··· Extracted data
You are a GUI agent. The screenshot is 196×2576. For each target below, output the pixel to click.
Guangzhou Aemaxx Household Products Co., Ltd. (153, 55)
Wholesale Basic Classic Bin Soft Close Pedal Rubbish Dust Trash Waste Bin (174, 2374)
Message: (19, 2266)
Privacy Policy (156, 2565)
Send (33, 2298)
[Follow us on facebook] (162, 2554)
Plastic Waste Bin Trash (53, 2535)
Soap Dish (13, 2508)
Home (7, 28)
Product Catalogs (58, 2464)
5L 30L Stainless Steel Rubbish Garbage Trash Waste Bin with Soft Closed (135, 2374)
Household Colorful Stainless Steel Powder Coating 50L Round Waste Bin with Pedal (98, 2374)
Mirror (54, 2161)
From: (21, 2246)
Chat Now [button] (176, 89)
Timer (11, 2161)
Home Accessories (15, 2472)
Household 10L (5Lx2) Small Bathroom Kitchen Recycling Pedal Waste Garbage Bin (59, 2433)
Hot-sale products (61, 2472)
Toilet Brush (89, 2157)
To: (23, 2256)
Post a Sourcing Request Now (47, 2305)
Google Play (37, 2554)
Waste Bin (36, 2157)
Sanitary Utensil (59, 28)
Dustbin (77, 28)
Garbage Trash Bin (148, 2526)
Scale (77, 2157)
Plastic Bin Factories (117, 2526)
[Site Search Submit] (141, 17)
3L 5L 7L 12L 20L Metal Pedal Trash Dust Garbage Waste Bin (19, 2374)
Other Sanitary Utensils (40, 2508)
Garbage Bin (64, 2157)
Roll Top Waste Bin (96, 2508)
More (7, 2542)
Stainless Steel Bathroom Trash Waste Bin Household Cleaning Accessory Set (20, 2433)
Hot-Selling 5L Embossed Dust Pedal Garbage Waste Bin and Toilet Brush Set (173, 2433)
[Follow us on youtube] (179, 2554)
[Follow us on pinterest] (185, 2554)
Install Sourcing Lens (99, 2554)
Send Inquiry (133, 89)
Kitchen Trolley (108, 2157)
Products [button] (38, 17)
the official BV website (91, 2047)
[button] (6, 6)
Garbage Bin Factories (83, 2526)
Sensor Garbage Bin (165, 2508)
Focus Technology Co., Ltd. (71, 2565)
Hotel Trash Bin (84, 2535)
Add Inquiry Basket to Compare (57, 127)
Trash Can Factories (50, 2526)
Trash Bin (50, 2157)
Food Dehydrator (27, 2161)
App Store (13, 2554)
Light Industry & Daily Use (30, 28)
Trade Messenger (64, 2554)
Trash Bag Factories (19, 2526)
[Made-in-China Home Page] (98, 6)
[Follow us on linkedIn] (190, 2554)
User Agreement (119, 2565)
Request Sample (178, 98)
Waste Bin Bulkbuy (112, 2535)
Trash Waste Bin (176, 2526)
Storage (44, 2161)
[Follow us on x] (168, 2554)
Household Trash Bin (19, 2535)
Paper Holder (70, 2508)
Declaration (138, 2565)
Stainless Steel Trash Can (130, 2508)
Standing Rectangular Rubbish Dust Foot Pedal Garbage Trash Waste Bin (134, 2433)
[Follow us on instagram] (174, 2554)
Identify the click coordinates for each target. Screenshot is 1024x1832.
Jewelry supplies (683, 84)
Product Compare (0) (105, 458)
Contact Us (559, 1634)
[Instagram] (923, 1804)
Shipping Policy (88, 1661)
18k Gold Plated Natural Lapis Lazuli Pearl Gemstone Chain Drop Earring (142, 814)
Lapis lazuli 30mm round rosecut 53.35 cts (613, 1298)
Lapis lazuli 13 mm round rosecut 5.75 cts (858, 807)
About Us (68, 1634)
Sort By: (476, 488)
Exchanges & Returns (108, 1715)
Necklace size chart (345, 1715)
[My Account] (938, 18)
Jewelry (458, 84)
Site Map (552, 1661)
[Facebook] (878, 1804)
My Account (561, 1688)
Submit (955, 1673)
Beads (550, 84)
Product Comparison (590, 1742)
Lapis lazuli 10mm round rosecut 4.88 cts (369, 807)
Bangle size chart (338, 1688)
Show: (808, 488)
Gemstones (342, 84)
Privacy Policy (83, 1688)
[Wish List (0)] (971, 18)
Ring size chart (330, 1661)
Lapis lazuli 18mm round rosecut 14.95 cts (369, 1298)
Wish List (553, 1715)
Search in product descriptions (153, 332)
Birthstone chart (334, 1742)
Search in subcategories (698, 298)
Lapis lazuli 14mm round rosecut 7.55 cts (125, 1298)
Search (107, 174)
······
Only lines containing the word "Home" should be copied from the material above.

**Exercise response:**
Home (7, 28)
Home Accessories (15, 2472)
[Made-in-China Home Page] (98, 6)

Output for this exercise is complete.